On the album’s first track, “Being in Love,” Teasdale coos, as if singing a lullaby, “I need a lie down, only just got up/ I feel so uninspired, I feel like giving up/ I feel like someone has punched me in the gut/ But I kinda like it ‘cause it feels like being in love,” before an onslaught of guitars tears the tune wide open.

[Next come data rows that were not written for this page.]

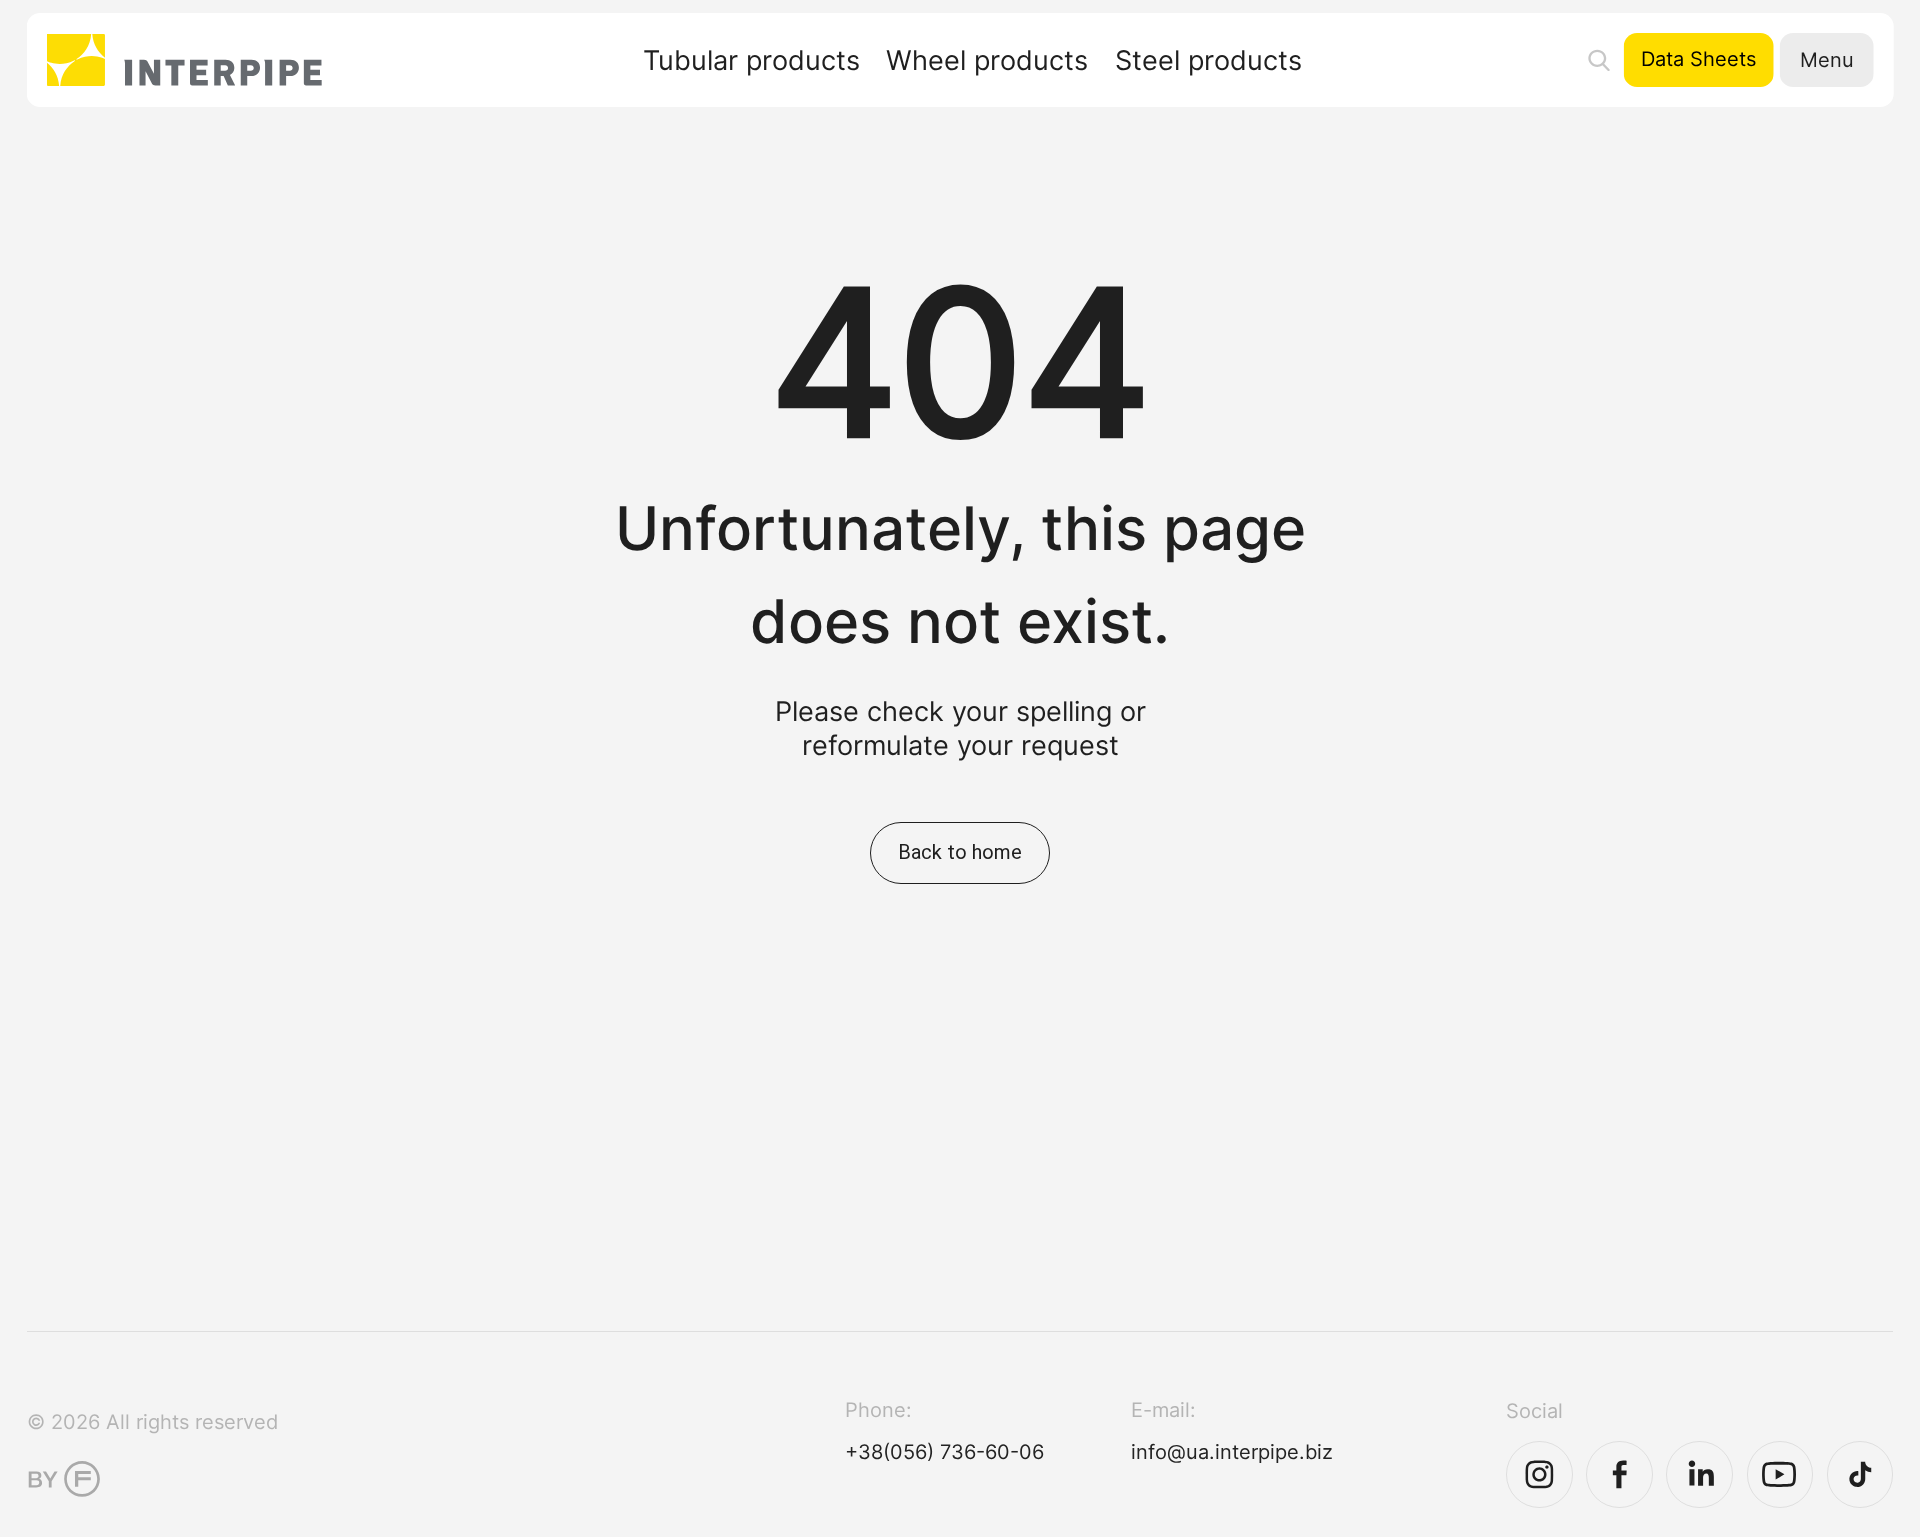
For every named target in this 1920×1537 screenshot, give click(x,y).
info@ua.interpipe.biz (1232, 1452)
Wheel (987, 60)
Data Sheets (1698, 59)
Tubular (751, 60)
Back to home (960, 852)
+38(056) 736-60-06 (944, 1452)
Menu (1827, 60)
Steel (1208, 60)
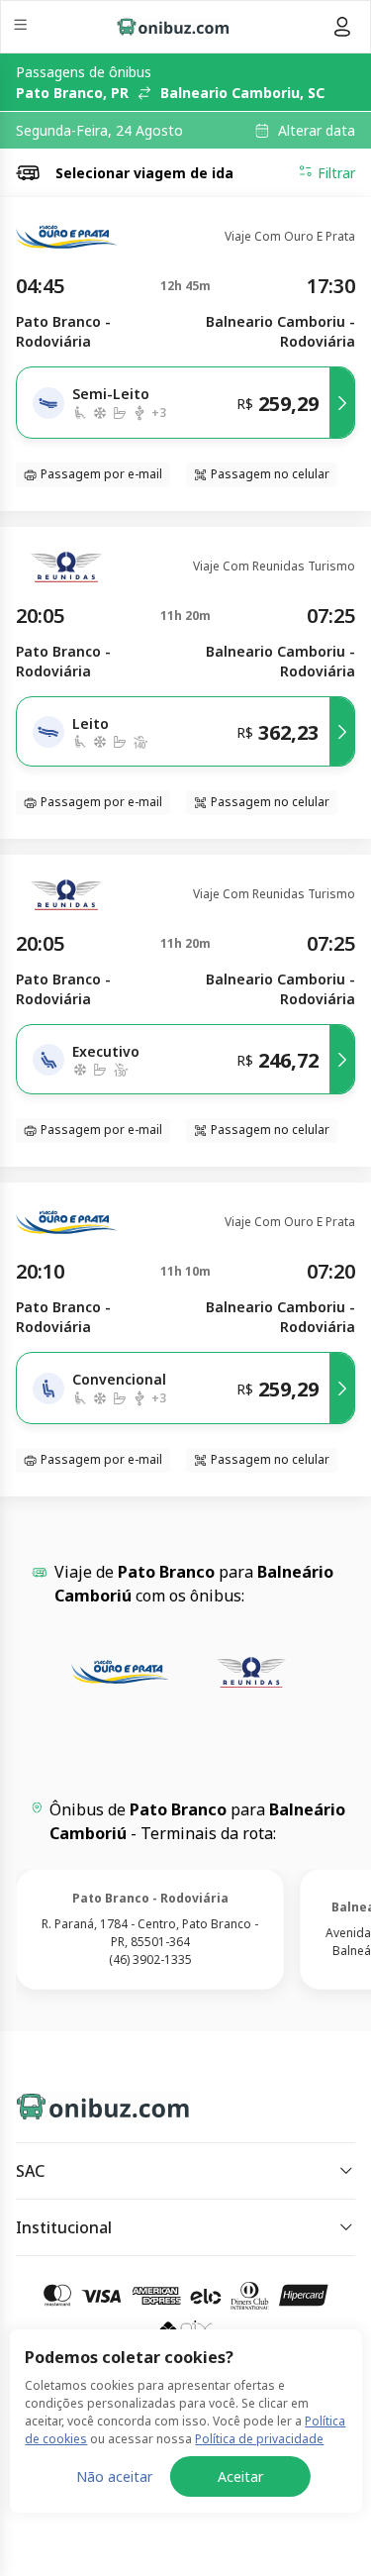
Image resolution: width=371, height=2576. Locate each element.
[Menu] (22, 27)
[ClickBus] (85, 2102)
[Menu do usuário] (342, 27)
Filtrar (336, 172)
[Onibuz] (173, 27)
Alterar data (316, 131)
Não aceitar (114, 2476)
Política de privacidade (259, 2438)
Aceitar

In June 2021, Domino dropped “Chaise Longue” and, as if the stars had aligned for Wet Leg, the song quickly wormed its way into numerous streaming platform playlists, a diverse mix of radio shows and the heads of millions of people. Follow-up singles were also as successful. And, half a year later, Wet Leg find themselves waking up on Lynn’s tour bus cruising across America, with hopelessly excited crowds singing along to exactly four songs during their set each night. This summer, they’ll play the Isle of Wight Festival, presumably to many more than 15 people.

“Someone commented the other day that, in two years time, no one will remember the name Wet Leg. And if that’s true, then we have to make the most of this. We feel very lucky—and very confused all the time. But we’re making music to keep our spirits high. That was our intention when we started a few years ago,” Chambers says.

“Feels like 200 hundred years ago,” Teasdale says with a laugh.

And then Chambers, speaking more clearly and powerfully than she has all afternoon, declares, “I never thought I’d get to go to America. Plane tickets are expensive, and I never had the money or time to take a holiday. So yes, this is very surreal. And we’re just gonna ride the wave, baby.”